Let us begin with a parable. It is a parable developed from a tale told John Wisdom in his haunting and revolutionary article "Gods." Once upon a time two explorers came upon a clearing in the jungle. In the clearing were growing many flowers and many weeds. One explorer says, "Some gardener must tend this plot." The other disagrees, "There is no gardener." So they pitch their tents and set a watch. No gardener is ever seen. "But perhaps he is an invisible gardener." So they set up a barbed-wire fence. They electrify it. They patrol with bloodhounds. (For they remember how H. G. Well's The Invisible Man could be both smelt and touched though he could not be seen.) But no shrieks ever suggest that some intruder has received a shock. No movements of the wire ever betray an invisible climber. The bloodhounds never give cry.


Yet still the Believer is not convinced. "But there is a gardener, invisible, intangible, insensible, to electric shocks, a gardener who has no scent and makes no sound, a gardener who comes secretly to look after the garden which he loves." At last the Sceptic despairs, "But what remains of your original assertion? Just how does what you call an invisible, intangible, eternally elusive gardener differ from an imaginary gardener or even from no gardener at all?"

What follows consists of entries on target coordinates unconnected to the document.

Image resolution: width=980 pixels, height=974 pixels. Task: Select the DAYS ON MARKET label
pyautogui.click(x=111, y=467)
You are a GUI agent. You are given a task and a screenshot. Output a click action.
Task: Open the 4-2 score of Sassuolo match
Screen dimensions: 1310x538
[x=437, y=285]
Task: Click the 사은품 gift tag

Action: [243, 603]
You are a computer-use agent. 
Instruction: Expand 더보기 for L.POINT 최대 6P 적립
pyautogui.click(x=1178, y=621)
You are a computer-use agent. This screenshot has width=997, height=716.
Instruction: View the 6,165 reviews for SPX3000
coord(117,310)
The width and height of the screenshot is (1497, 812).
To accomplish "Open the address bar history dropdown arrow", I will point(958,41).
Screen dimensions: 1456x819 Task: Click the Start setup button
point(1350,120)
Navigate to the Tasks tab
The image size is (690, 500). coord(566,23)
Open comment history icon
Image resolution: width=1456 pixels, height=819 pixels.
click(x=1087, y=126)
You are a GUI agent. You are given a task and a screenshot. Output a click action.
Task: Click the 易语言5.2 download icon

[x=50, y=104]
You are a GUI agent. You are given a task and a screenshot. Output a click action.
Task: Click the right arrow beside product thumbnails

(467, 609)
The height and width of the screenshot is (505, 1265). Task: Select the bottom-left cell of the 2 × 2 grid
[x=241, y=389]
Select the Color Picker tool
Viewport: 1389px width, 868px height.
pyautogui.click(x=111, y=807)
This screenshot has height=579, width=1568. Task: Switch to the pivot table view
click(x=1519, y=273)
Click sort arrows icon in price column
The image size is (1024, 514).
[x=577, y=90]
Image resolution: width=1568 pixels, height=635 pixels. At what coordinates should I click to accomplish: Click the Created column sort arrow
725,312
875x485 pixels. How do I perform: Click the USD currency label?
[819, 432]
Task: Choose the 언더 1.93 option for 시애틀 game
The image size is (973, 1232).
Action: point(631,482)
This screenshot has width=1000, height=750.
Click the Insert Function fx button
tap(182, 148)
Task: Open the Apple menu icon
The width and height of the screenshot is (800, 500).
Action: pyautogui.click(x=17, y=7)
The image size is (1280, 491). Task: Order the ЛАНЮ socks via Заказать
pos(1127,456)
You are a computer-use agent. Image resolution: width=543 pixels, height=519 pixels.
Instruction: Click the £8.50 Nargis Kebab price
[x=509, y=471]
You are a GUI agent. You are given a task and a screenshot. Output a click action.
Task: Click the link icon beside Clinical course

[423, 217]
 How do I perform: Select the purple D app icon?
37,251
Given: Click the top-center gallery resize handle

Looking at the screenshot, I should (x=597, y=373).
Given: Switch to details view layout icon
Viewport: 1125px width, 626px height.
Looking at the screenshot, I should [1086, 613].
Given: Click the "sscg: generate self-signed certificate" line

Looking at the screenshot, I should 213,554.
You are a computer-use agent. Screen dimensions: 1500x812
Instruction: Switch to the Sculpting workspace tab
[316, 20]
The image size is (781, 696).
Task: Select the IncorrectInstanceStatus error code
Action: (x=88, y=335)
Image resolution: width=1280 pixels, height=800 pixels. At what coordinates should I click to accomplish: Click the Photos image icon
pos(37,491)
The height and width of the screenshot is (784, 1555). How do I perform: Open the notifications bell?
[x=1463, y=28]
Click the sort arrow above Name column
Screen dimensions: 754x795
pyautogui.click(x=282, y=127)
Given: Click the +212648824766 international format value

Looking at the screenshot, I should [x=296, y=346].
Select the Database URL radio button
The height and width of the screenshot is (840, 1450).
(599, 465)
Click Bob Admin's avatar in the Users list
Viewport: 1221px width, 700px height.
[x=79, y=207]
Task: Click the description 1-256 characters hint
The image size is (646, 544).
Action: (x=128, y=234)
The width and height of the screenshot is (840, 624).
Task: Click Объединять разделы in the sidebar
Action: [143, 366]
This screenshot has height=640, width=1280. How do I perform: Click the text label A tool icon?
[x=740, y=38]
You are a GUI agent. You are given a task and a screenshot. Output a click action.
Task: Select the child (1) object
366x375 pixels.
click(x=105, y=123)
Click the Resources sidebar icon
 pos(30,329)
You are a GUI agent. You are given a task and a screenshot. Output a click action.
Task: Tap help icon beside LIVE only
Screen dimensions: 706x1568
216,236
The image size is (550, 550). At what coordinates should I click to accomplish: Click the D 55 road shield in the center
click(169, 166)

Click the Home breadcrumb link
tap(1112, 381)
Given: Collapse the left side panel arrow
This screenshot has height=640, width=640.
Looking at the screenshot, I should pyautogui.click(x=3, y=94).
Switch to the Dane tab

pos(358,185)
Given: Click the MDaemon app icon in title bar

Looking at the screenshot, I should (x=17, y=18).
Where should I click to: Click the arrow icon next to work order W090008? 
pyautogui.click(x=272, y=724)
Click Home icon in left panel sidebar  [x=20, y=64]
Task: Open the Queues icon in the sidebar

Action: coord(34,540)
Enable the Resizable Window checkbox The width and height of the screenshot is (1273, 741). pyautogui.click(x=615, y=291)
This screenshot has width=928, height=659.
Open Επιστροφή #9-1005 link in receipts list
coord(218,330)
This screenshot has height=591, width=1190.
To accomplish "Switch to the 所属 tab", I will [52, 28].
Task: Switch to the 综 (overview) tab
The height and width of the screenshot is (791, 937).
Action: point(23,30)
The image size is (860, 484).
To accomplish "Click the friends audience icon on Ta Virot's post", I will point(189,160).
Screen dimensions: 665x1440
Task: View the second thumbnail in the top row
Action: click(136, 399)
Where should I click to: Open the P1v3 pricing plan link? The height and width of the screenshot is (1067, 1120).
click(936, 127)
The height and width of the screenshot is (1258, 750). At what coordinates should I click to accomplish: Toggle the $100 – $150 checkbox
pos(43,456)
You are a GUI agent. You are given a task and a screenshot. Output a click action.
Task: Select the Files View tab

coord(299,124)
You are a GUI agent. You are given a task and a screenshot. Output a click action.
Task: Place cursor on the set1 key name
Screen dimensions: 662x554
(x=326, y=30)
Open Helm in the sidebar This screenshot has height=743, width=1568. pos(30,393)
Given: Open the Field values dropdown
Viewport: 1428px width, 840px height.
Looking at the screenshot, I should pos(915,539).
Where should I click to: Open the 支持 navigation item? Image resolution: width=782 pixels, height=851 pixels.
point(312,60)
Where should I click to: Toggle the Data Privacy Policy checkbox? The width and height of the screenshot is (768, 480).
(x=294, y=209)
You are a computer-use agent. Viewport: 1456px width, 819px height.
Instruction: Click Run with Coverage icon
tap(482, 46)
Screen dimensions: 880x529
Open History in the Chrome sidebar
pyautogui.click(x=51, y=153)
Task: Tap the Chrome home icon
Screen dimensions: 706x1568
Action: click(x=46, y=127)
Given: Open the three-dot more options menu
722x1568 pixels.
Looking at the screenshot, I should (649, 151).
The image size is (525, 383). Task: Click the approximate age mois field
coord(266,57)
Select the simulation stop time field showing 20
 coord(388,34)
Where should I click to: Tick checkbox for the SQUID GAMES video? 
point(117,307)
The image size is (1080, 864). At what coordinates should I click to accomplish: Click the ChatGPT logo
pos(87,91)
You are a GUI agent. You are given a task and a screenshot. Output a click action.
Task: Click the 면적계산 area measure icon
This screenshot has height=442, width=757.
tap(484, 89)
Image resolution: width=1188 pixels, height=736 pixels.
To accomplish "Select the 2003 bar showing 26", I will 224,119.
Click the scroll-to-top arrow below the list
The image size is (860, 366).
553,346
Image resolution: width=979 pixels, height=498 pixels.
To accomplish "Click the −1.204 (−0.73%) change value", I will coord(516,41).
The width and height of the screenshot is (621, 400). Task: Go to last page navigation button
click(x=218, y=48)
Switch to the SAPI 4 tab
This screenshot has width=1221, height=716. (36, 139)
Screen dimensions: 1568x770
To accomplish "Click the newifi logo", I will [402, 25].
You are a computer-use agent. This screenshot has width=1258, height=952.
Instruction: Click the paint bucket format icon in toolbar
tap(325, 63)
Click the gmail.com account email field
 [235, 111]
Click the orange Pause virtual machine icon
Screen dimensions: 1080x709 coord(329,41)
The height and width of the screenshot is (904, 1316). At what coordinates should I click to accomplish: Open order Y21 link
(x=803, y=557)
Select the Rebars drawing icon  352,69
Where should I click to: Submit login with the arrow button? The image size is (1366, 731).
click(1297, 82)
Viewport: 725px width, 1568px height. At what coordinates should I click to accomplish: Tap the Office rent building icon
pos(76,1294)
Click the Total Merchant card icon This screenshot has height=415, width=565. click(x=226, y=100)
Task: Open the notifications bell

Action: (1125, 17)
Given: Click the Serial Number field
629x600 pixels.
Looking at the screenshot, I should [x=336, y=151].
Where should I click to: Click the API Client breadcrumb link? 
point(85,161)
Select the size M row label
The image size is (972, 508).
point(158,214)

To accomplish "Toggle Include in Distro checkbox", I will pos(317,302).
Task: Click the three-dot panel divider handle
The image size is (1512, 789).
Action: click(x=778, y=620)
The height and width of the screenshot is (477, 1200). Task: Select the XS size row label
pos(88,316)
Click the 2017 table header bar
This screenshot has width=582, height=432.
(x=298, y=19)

Antony Flew, in his book Reason and Responsibility (1968):

And to conclude, ...

"Why should you mind being wrong if someone can show you that you are?"
AJ (Freddie) Ayer

1 comment:

Vallypee said...

I suppose it depends on what you're told you are wrong about. When it comes down to something as fundamental as moral or religious beliefs, it can be devastating (if you are so inclined), but if it's about..say...the colour of your neighbour's car (just for instance), then that should be neither here nor there. Loss of face perhaps but no more.